Save Money with Alternative Heating & Cooling Options
A swamp cooler or “evaporative cooler” functions similarly to a conventional air conditioner, but at a fraction of the price. Swamp coolers operate on less than a quarter of the electricity of a regular air conditioning system and cool the air by blowing air through wet pads. Because these appliances blow slightly humidified air into the home, these are only suitable for climates that are relatively dry.
Wood has been used as a heating fuel since antiquity, and there are a variety of wood-burning fireplaces and stoves on the market today. Although wood can be used as a primary heat source, wood is best used as a supplement to existing central heating systems. If you have access to inexpensive or free wood, installing a wood-burning stove can dramatically reduce your energy bill.
Burning wood in an older fireplace is not practical, as the wood burns uncontrollably and inefficiently, with 90% of the heat energy produced going up the flue and producing copious amounts of smoke. In addition, heat that is generated through a fireplace leaks through windows and allows for drafts.
Standalone Wood Furnaces
The popularity of exterior wood furnaces continues to increase. These units consist of a small building that sits outside of a house that contains a wood-burning stove. This stove heats water that is then pumped into the house through underground pipes, with the pipes then traveling to a conventional air handler.

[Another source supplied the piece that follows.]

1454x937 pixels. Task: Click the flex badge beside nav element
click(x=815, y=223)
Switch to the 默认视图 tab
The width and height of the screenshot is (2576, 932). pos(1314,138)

These systems are advantageous because they use logs that do not require cutting or splitting, and they need to be fueled only once or twice a day.
Corn stoves are popular alternatives in areas where field corn is abundant and inexpensive. Corn stoves have a hopper on top or on the side into which bags or bushels of corn are deposited. An auger controlled by a thermostat then shuffles the corn into a firebox, where an intense fire combusts the corn and turns it into heat that is moved around the room by a small fan.
Masonry heaters burn wood in an enclosed firebox and the combustion gases travel through a maze of masonry passages where they release their heat. While many of these heaters are ornate and can be considered works of art, these are often large and expensive, and a room or an entire area in a home is usually designed around a masonry heater.
While these cooling and heating methods require an initial investment, they can still help keep your energy costs down and provide comfort for you and your family.